**** Dataset ****

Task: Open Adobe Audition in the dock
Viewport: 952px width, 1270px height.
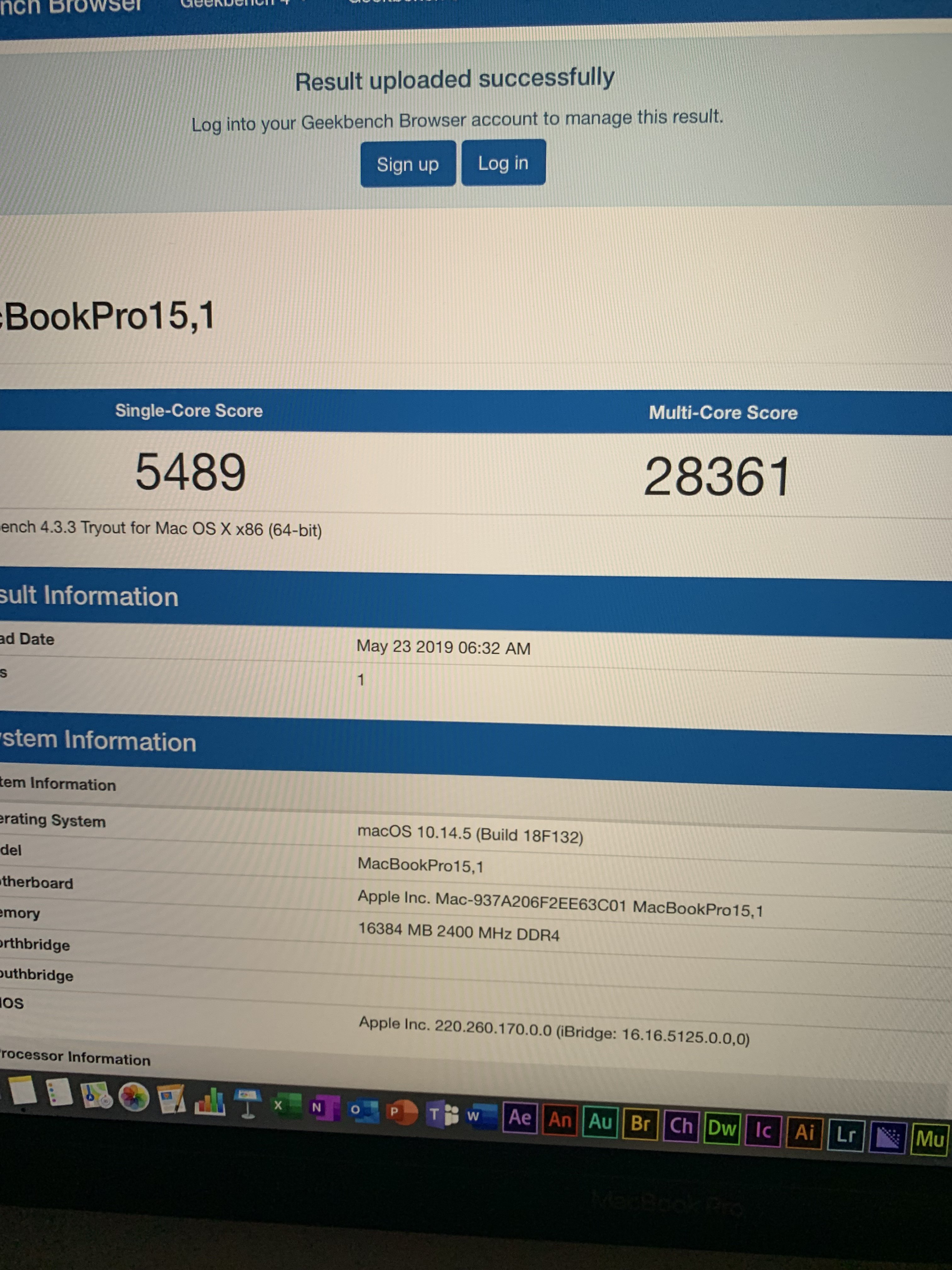Action: click(x=600, y=1121)
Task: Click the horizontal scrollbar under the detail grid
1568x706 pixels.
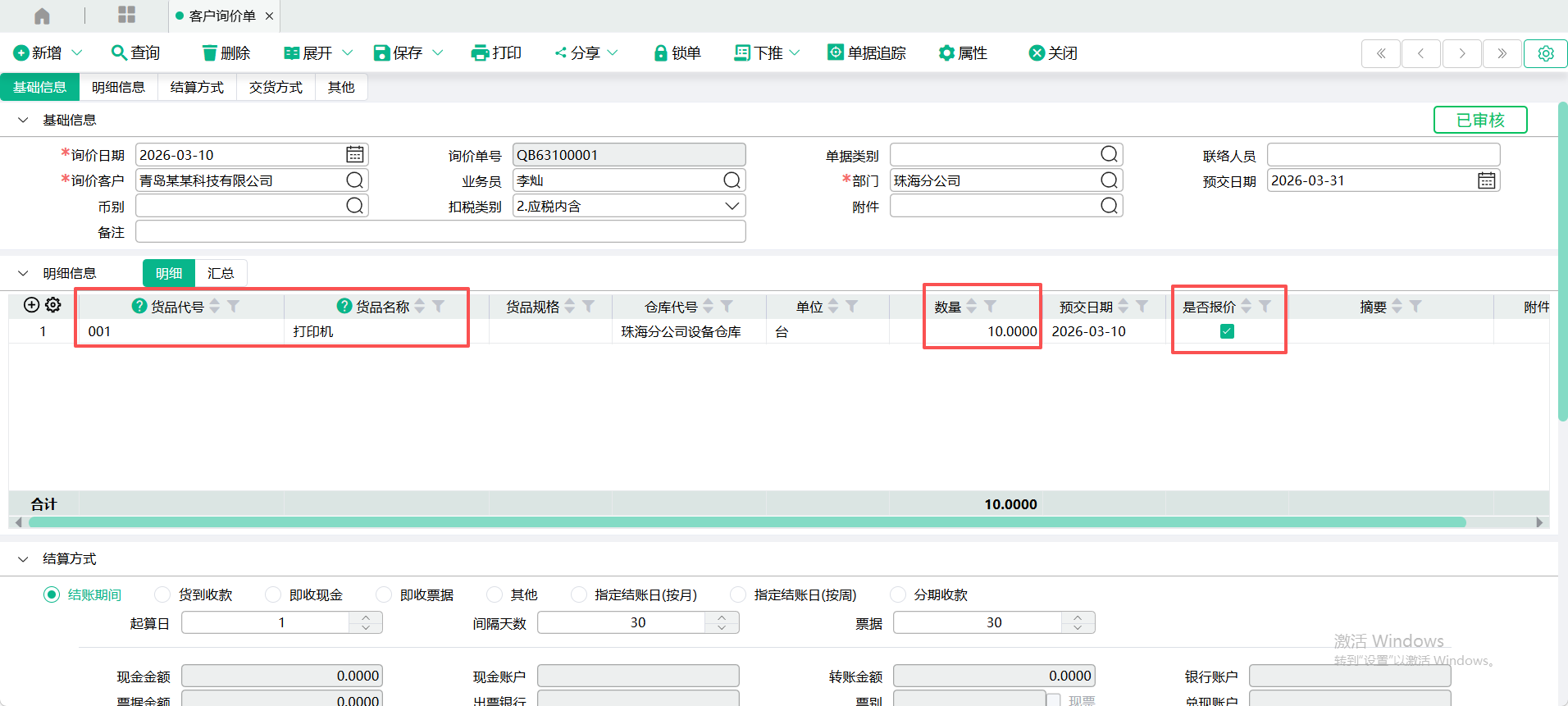Action: (x=746, y=522)
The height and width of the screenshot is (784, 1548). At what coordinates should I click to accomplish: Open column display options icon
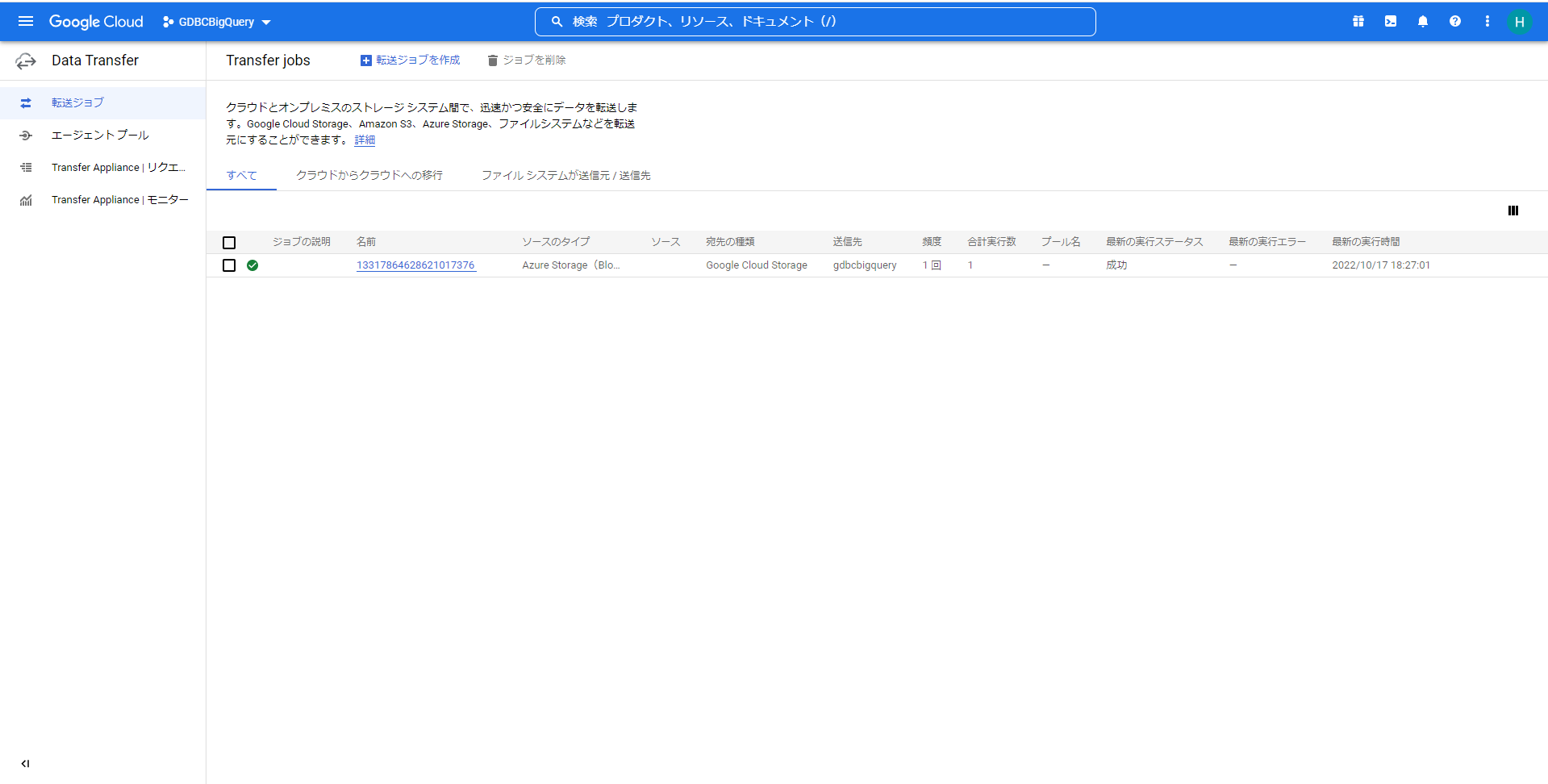tap(1513, 211)
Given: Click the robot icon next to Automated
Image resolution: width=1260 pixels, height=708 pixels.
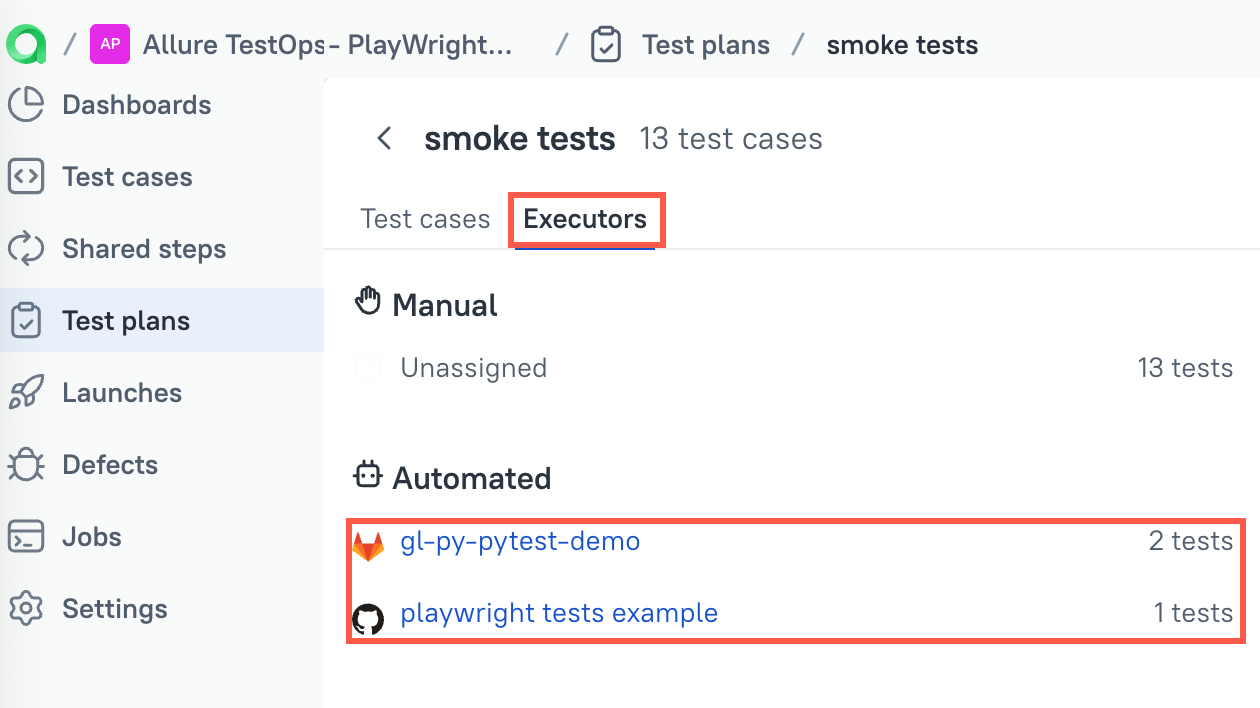Looking at the screenshot, I should [367, 478].
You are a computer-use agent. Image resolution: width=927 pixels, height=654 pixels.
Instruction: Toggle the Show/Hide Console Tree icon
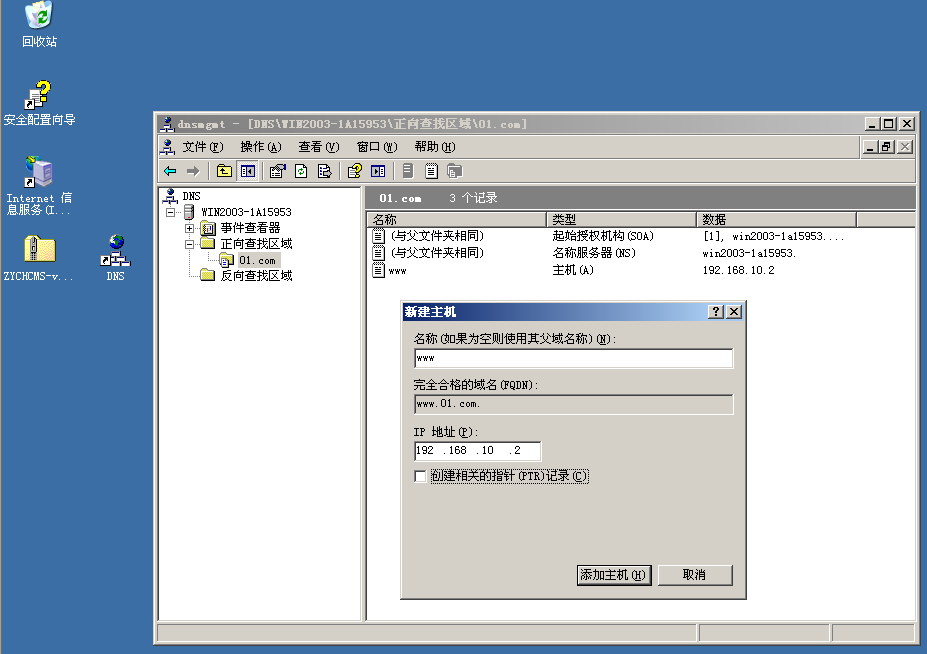(x=247, y=171)
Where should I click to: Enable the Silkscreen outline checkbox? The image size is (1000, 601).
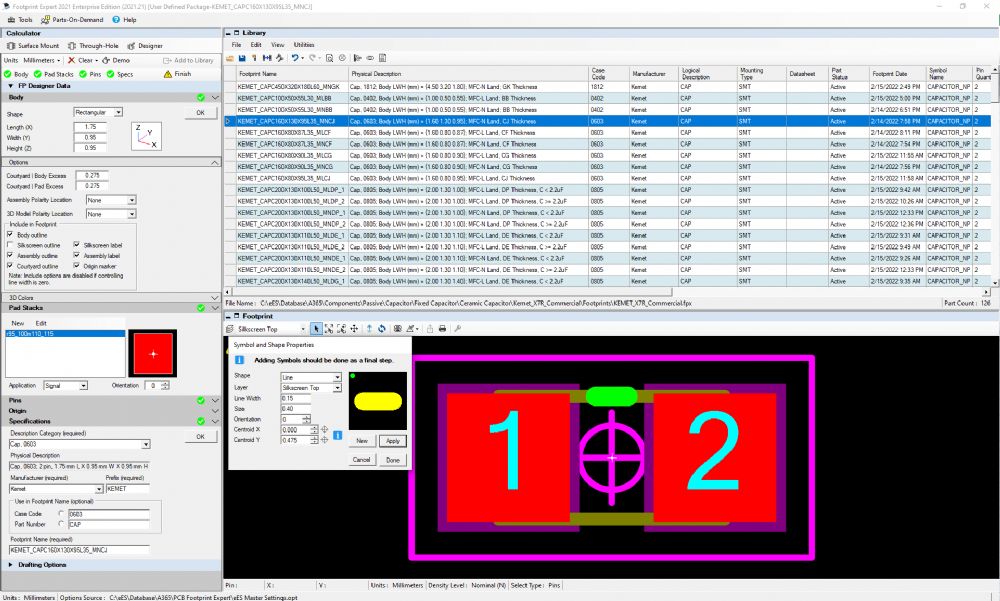point(10,245)
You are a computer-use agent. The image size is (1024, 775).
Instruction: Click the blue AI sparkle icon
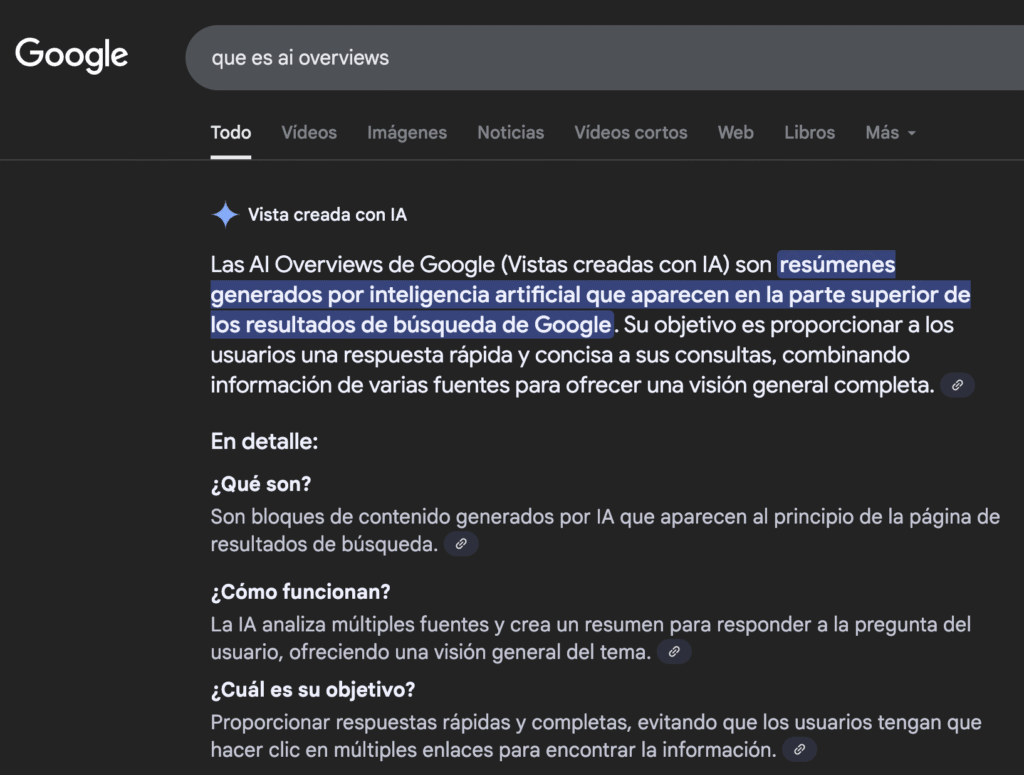(225, 215)
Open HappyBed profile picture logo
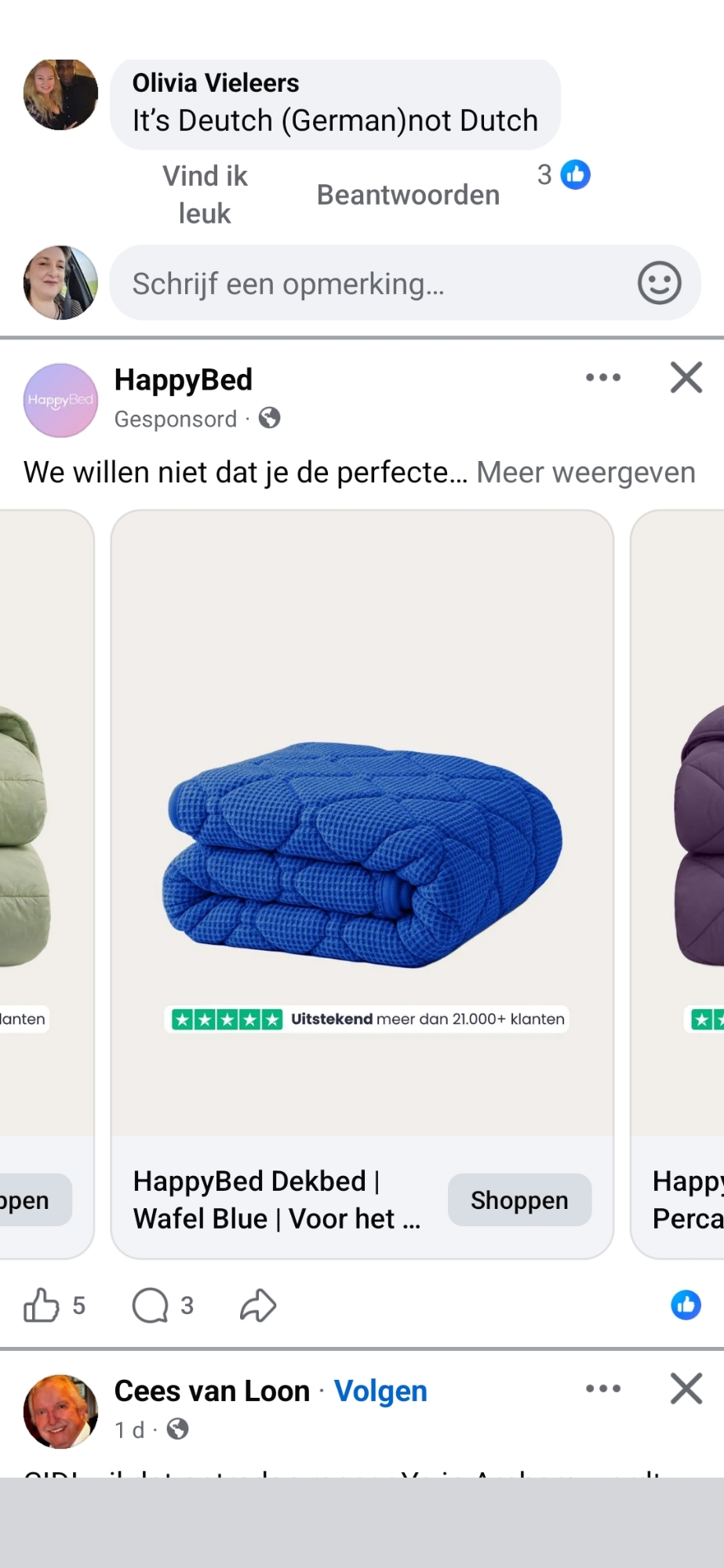Image resolution: width=724 pixels, height=1568 pixels. (60, 400)
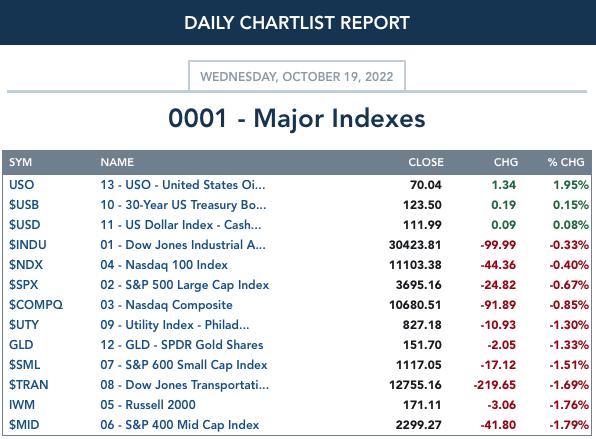
Task: Click the Wednesday, October 19, 2022 date box
Action: tap(297, 76)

****

== Aim of the task ==
Rewrite all of the items above, substituting "Command" for every occurrence of "Instruction" and keeping everything else the same. Omit the pictures from your output.

== In response ==
Task: Open Adobe Audition in the dock
Viewport: 952px width, 1270px height.
Action: click(x=600, y=1121)
Task: Click the horizontal scrollbar under the detail grid
1568x706 pixels.
Action: (x=746, y=522)
The height and width of the screenshot is (784, 1548). At what coordinates should I click to accomplish: Open column display options icon
tap(1513, 211)
Given: Click the robot icon next to Automated
Image resolution: width=1260 pixels, height=708 pixels.
Looking at the screenshot, I should [367, 478].
You are a computer-use agent. Image resolution: width=927 pixels, height=654 pixels.
Command: Toggle the Show/Hide Console Tree icon
(x=247, y=171)
Where should I click to: Enable the Silkscreen outline checkbox? The image size is (1000, 601).
point(10,245)
You are a computer-use agent. The image size is (1024, 775).
Command: Click the blue AI sparkle icon
(225, 215)
Open HappyBed profile picture logo
Image resolution: width=724 pixels, height=1568 pixels. (60, 400)
Task: Click the Wednesday, October 19, 2022 date box
Action: tap(297, 76)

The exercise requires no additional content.